WHAT TO DO »
Answer these questions from the APS8 abstract below.
(a) Up to what intravenous dose was APS8 not toxic to mice?
(b) Growth of which cell tumors was reduced less effectively by APS8 injections?
(c) Above what APS8 concentration did cell lysis occur?

SELECTED TEXT »
[Start of Attachment]

APS8 Delays Tumor Growth in Mice by Inducing Apoptosis of Lung Adenocarcinoma Cells Expressing High Number of α7 Nicotinic Receptors.

Abstract

The alkylpyridinium polymer APS8, a potent antagonist of α7 nicotinic acetylcholine receptors (nAChRs), selectively induces apoptosis in non-small cell lung cancer cells but not in normal lung fibroblasts. To explore the potential therapeutic value of APS8 for at least certain types of lung cancer, we determined its systemic and organ-specific toxicity in mice, evaluated its antitumor activity against adenocarcinoma xenograft models, and examined the in-vitro mechanisms of APS8 in terms of apoptosis, cytotoxicity, and viability. We also measured Ca2+ influx into cells, and evaluated the effects of APS8 on Ca2+ uptake while siRNA silencing of the gene for α7 nAChRs, CHRNA7. APS8 was not toxic to mice up to 5 mg/kg i.v., and no significant histological changes were observed in mice that survived APS8 treatment. Repetitive intratumoral injections of APS8 (4 mg/kg) significantly delayed growth of A549 cell tumors, and generally prevented regrowth of tumors, but were less effective in reducing growth of HT29 cell tumors. APS8 impaired the viability of A549 cells in a dose-dependent manner and induced apoptosis at micro molar concentrations. Nano molar APS8 caused minor cytotoxic effects, while cell lysis occurred at APS8 >3 µM. Furthermore, Ca2+ uptake was significantly reduced in APS8-treated A549 cells. Observed differences in response to APS8 can be attributed to the number of α7 nAChRs expressed in these cells, with those with more AChRs (i.e., A549 cells) being more sensitive to nAChR antagonists like APS8. We conclude that α7 nAChR antagonists like APS8 have potential to be used as therapeutics for tumors expressing large numbers of α7 nAChRs.

[End of Attachment]

AVAILABLE DATA »
[Start of Attachment]

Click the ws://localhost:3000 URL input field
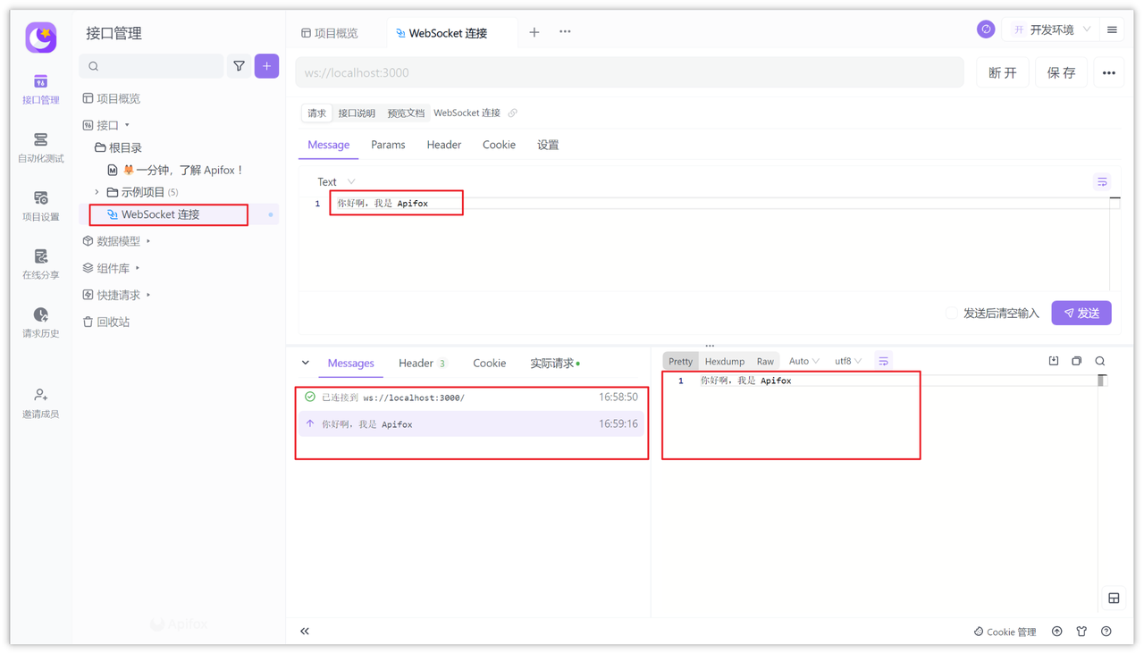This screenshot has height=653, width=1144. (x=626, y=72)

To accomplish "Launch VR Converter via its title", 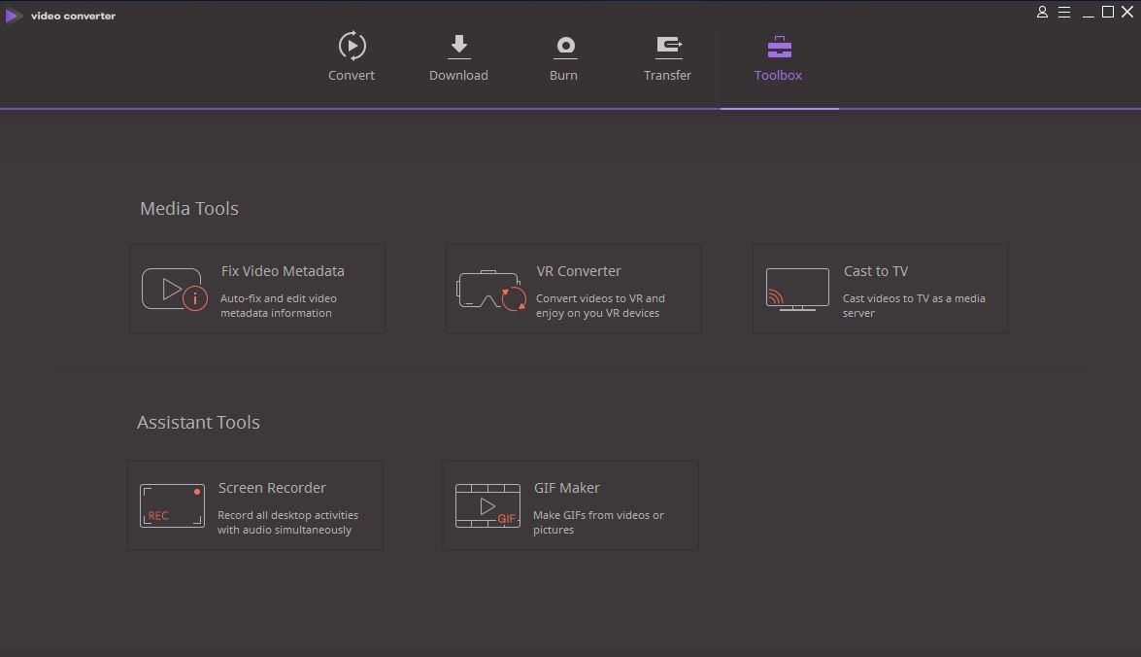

[End of Attachment]
[Start of Attachment]

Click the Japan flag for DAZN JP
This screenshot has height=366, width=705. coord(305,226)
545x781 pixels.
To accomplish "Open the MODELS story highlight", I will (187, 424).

[End of Attachment]
[Start of Attachment]

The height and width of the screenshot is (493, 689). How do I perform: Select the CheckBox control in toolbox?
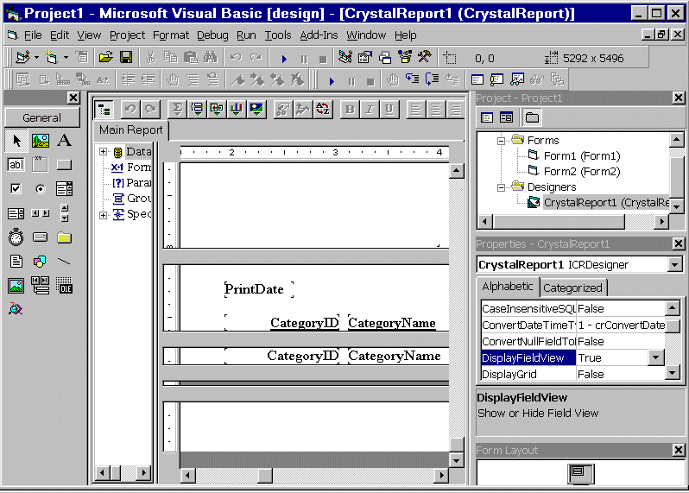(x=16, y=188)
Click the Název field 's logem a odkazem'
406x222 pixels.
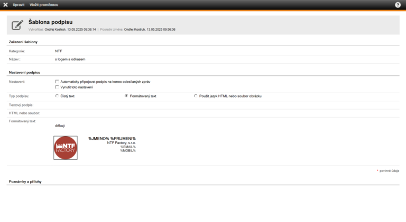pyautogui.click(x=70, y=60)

[End of Attachment]

COMPLETED TASK »
(a) 5 mg/kg i.v.
(b) HT29 cell tumors
(c) 3 µM